» DO THIS
In the lines from the first one through the line containing "742x368 pixels. pyautogui.click(x=440, y=313)", inclusive, change every "screenshot" to "screen capture" and give those lines again with nothing else altered. Leave the pictures out.
BEGIN
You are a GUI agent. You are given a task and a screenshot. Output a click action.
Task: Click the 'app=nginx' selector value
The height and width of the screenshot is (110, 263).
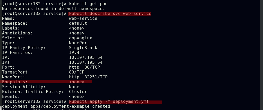[x=80, y=38]
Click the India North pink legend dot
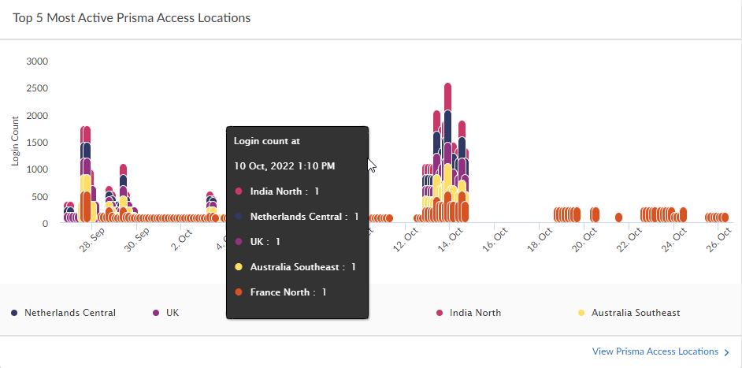742x368 pixels. pyautogui.click(x=440, y=313)
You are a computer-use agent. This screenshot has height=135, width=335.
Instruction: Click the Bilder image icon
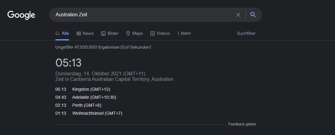[x=103, y=34]
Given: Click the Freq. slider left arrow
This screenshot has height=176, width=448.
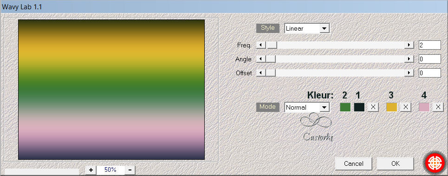Looking at the screenshot, I should point(261,45).
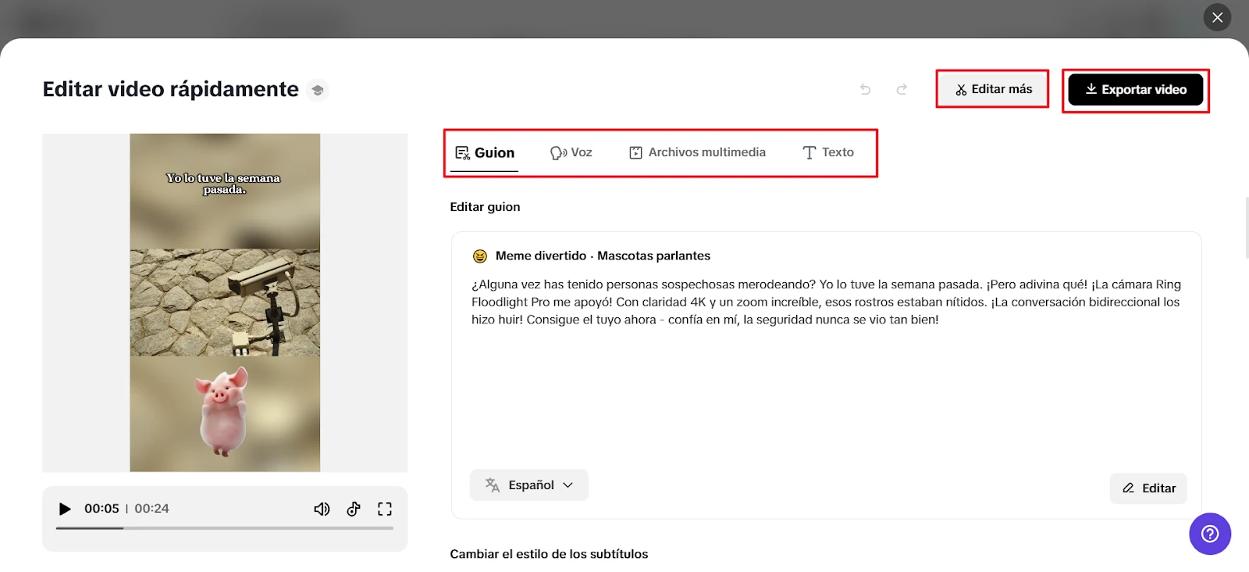This screenshot has height=572, width=1249.
Task: Click the pig video preview thumbnail
Action: point(225,302)
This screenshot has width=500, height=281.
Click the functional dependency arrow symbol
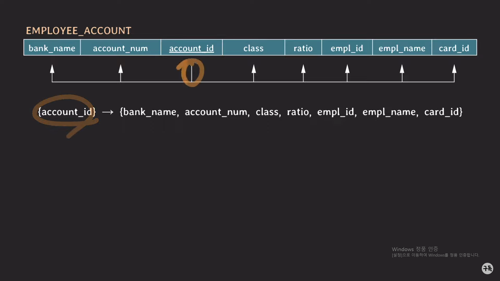108,112
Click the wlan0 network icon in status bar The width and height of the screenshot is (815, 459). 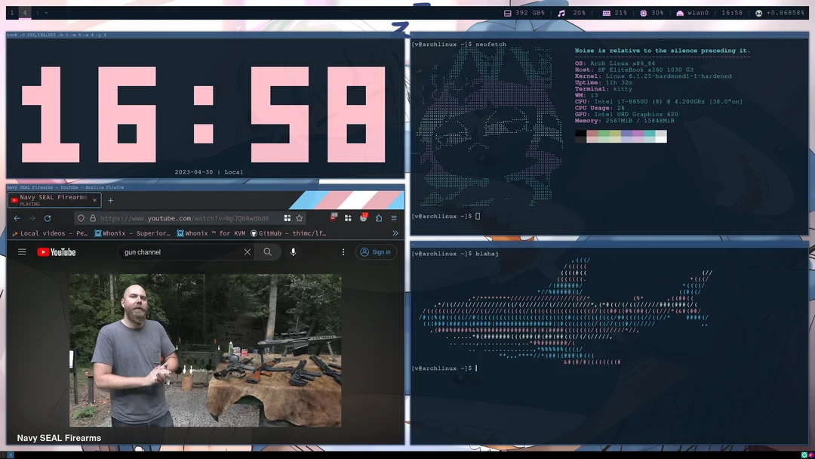click(x=680, y=13)
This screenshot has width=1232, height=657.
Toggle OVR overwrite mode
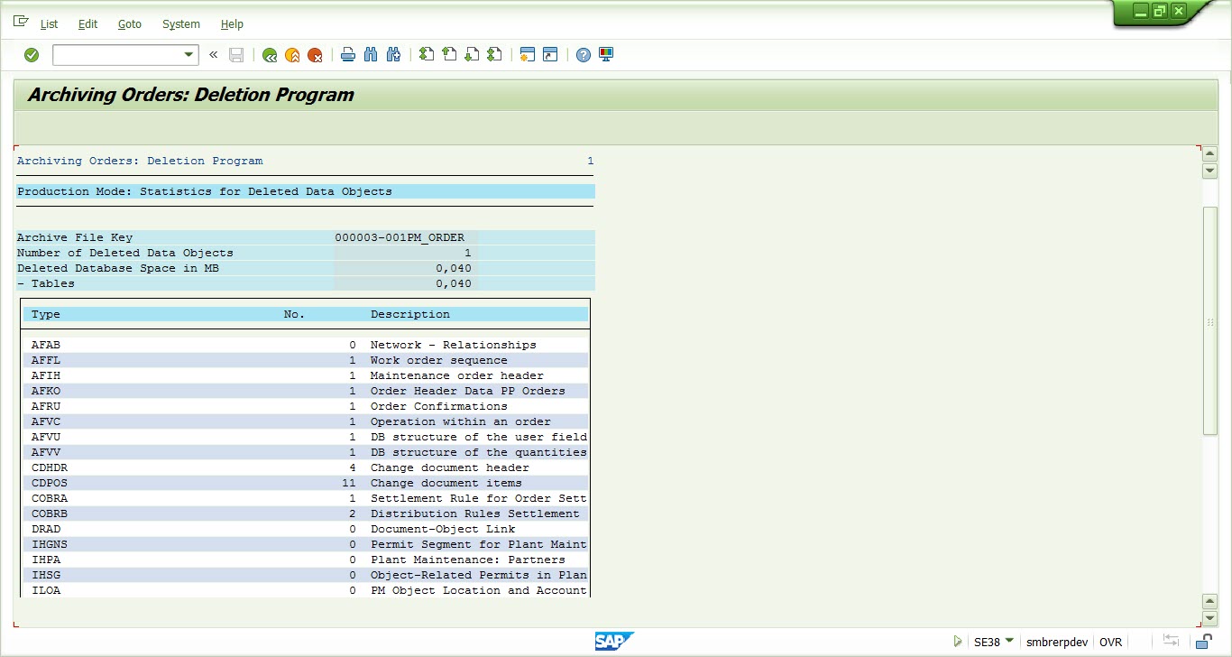(x=1110, y=642)
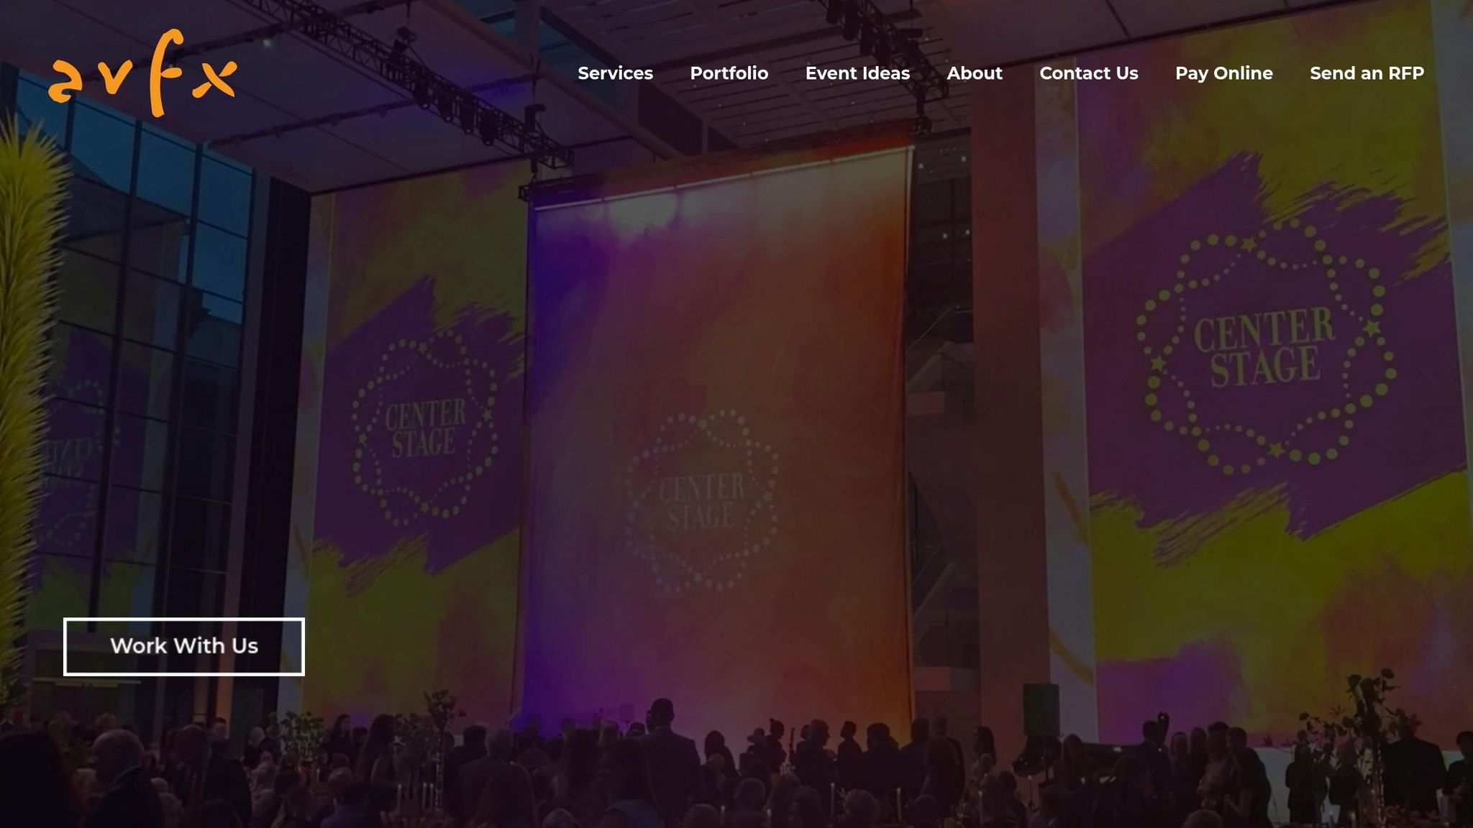Select About in the navigation bar
Viewport: 1473px width, 828px height.
[x=974, y=73]
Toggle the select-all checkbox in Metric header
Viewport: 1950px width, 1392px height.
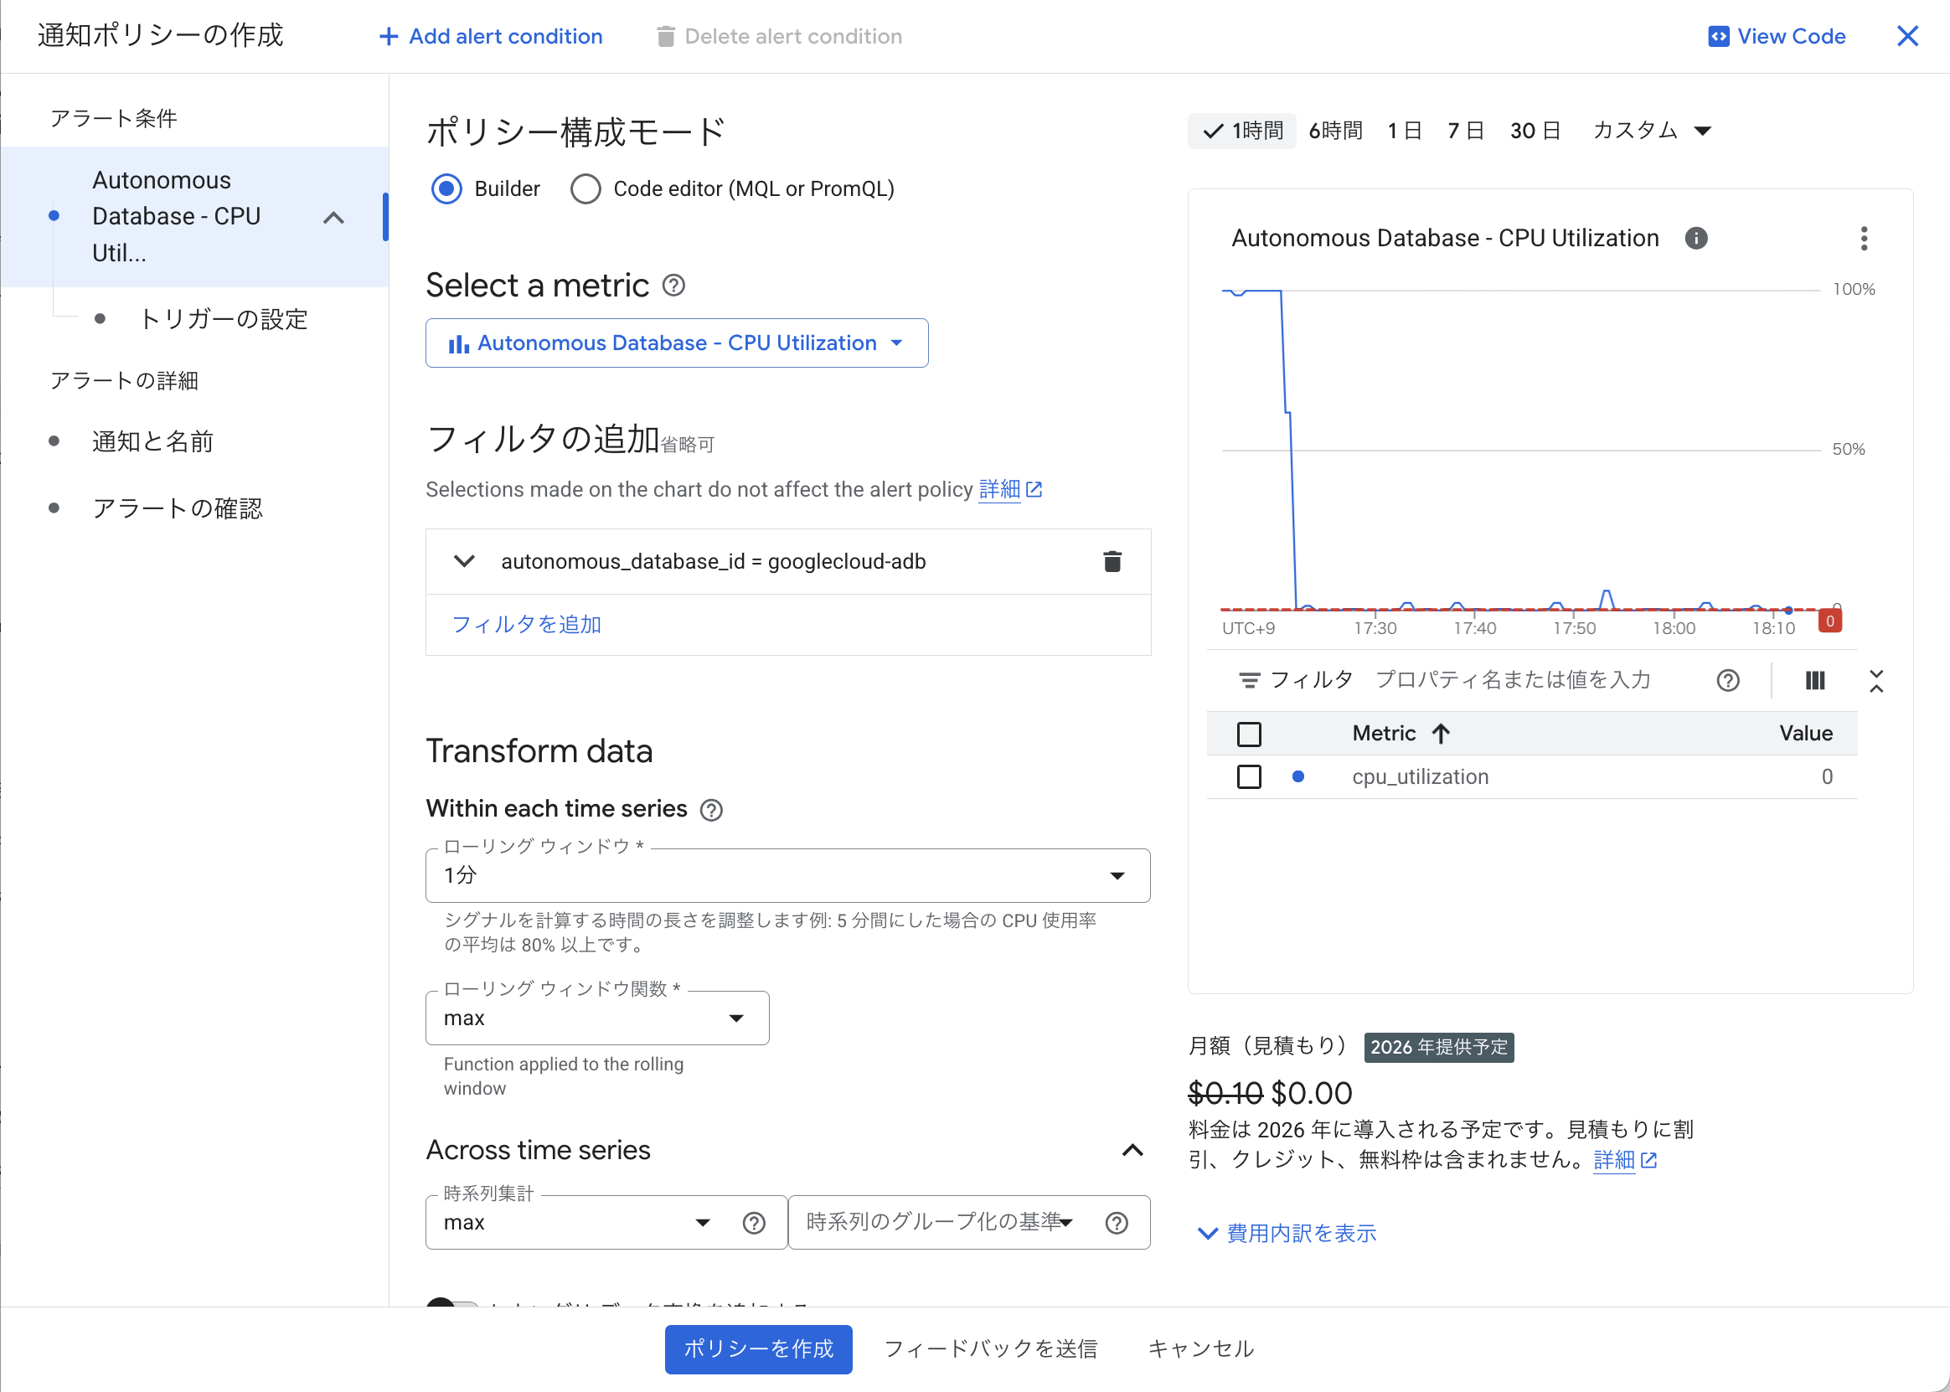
END
» EXPECTED ANSWER
You are a GUI agent. You are given a task and a screen capture. Output a click action.
Task: Click the 'app=nginx' selector value
The height and width of the screen capture is (110, 263).
[x=80, y=38]
Click the India North pink legend dot
742x368 pixels. pyautogui.click(x=440, y=313)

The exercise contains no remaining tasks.